Hypothesis

Sleep orchestrates an active triage that not only clears metabolic waste but also licenses epigenetic resetting of neural chromatin; disrupted sleep blocks this licensing, leaving aging‑associated marks that impair the fidelity of induced pluripotent stem cell (iPSC) reprogramming.

Mechanistic Basis

During NREM sleep, neuronal slow‑wave bursts drive extracellular norepinephrine oscillations that expand the interstitial space ~60% and power glymphatic influx [2]. This convective flux carries not only soluble proteins like β‑amyloid but also nucleosomal particles and histone‑modifying enzymes released from active synapses. We propose that the glymphatic stream preferentially extracts repressive chromatin complexes (e.g., HDAC2‑containing NuRD, PRC2) from peri‑synaptic niches, thereby lowering local histone deacetylation and H3K27me3 levels. The resulting chromatin openness permits sleep‑dependent recruitment of TET enzymes and histone acetyltransferases that erase age‑related DNA methylation and acetylation marks, a process that cannot occur when norepinephrine troughs are absent during wakefulness or sleep deprivation.

Consequently, sleep loss sustains a high‑norepinephrine tone that suppresses glymphatic inflow, traps repressive marks, and locks neurons into a DNA‑damage‑response state (elevated CHEK2, NBN) that mirrors the senescence‑associated secretory phenotype observed in aged adults [1]. These retained epigenetic lesions impede the epigenetic remodeling required for efficient iPSC reprogramming, leading to incomplete resetting and aberrant lineage priming.
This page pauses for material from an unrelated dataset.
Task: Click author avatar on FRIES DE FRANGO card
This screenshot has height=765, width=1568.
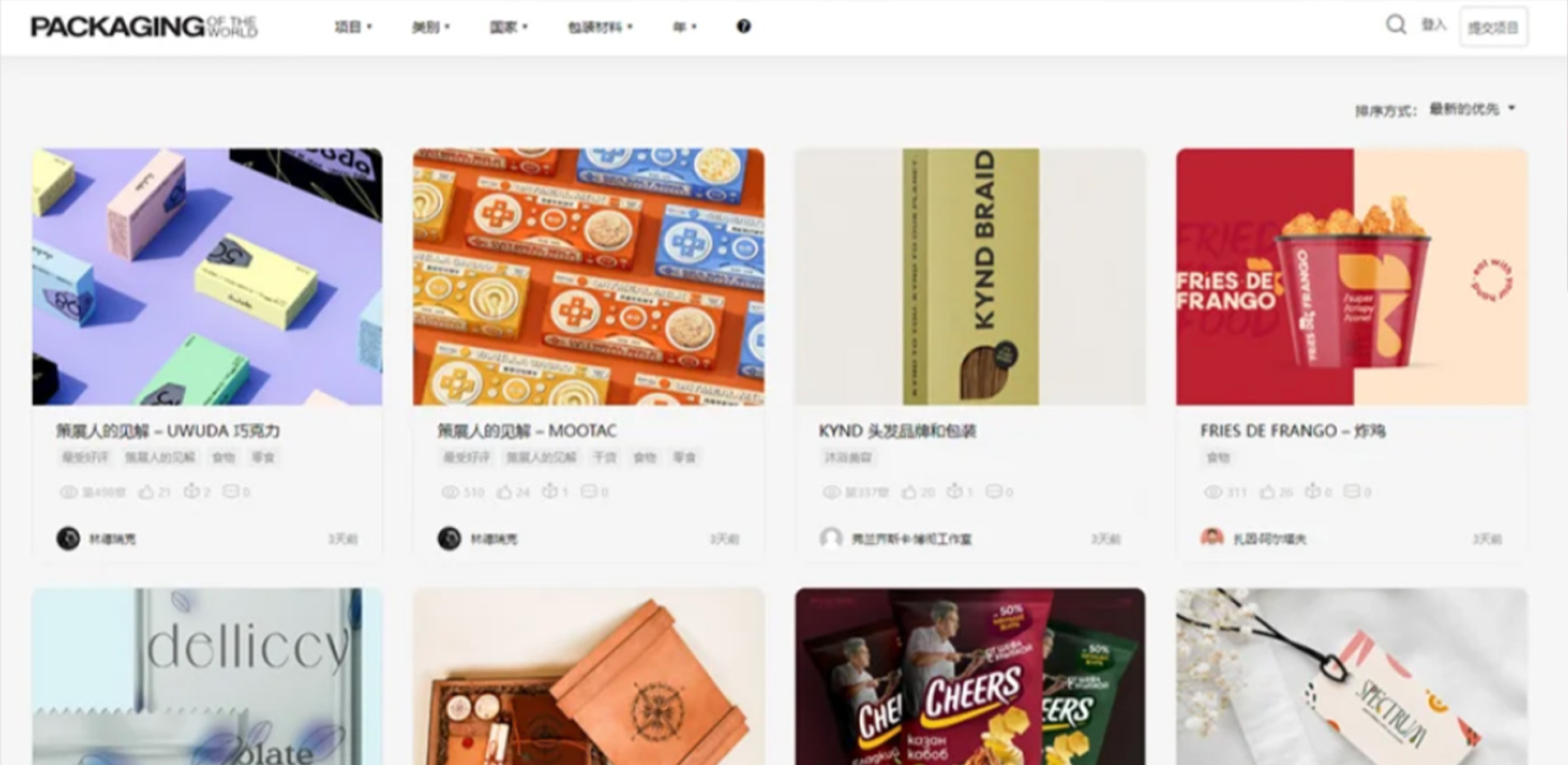Action: [1212, 538]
Predictions and Experimental Design

1. Enhanced glymphatic flow improves reprogramming – Mice receiving auditory slow‑wave stimulation (0.5 Hz) during NREM sleep to boost glymphatic influx will yield fibroblasts‑derived iPSCs with higher pluripotency marker expression (OCT4, NANOG) and lower residual methylation at age‑associated CpGs compared to unstimulated controls.
2. Blocking norepinephrine abrogates the effect – Pharmacological inhibition of β‑adrenergic receptors (propranolol) during sleep will prevent the stimulation‑induced increase in reprogramming efficiency and maintain high levels of H3K27me3 at pluripotency gene promoters.
3. Sleep deprivation retains repressive marks – Neurons isolated from sleep‑deprived mice will show elevated HDAC2 chromatin occupancy and reduced TET activity, correlating with lower reprogramming yield and increased expression of SASP factors (IL‑6, TNF).

Experiments: isolate cortical neurons after (a) normal sleep, (b) sleep deprivation, (c) sleep deprivation + slow‑wave stimulation, (d) sleep deprivation + stimulation + propranolol. Perform ATAC‑seq, ChIP‑seq for H3K27me3/HDAC2, and quantitative reprogramming assays (colonies‑forming efficiency, pluripotency score).

Potential Outcomes and Falsifiability

• If slow‑wave stimulation raises iPSC efficiency and this rise is blocked by propranolol, the hypothesis gains support: sleep‑driven glymphatic flow, via norepinephrine dynamics, gates epigenetic resetting.
• If stimulation fails to improve reprogramming despite verified glymphatic enhancement (measured by CSF‑ISF tracer flux), or if propranolol does not diminish the effect, the causal link between sleep‑phase molecular programs and epigenetic resetting is refuted.
• If sleep deprivation does not alter repressive chromatin marks or reprogramming outcomes, the proposed epigenetic surveillance role of sleep would be falsified, implying that observed aging effects stem from unrelated pathways.

This framework directly ties the "autopsy" metaphor to a tangible, manipulable molecular cascade, offering a clear path to test whether sleep’s nightly verdict decides not just what debris is cleared, but which epigenetic states are permitted to persist.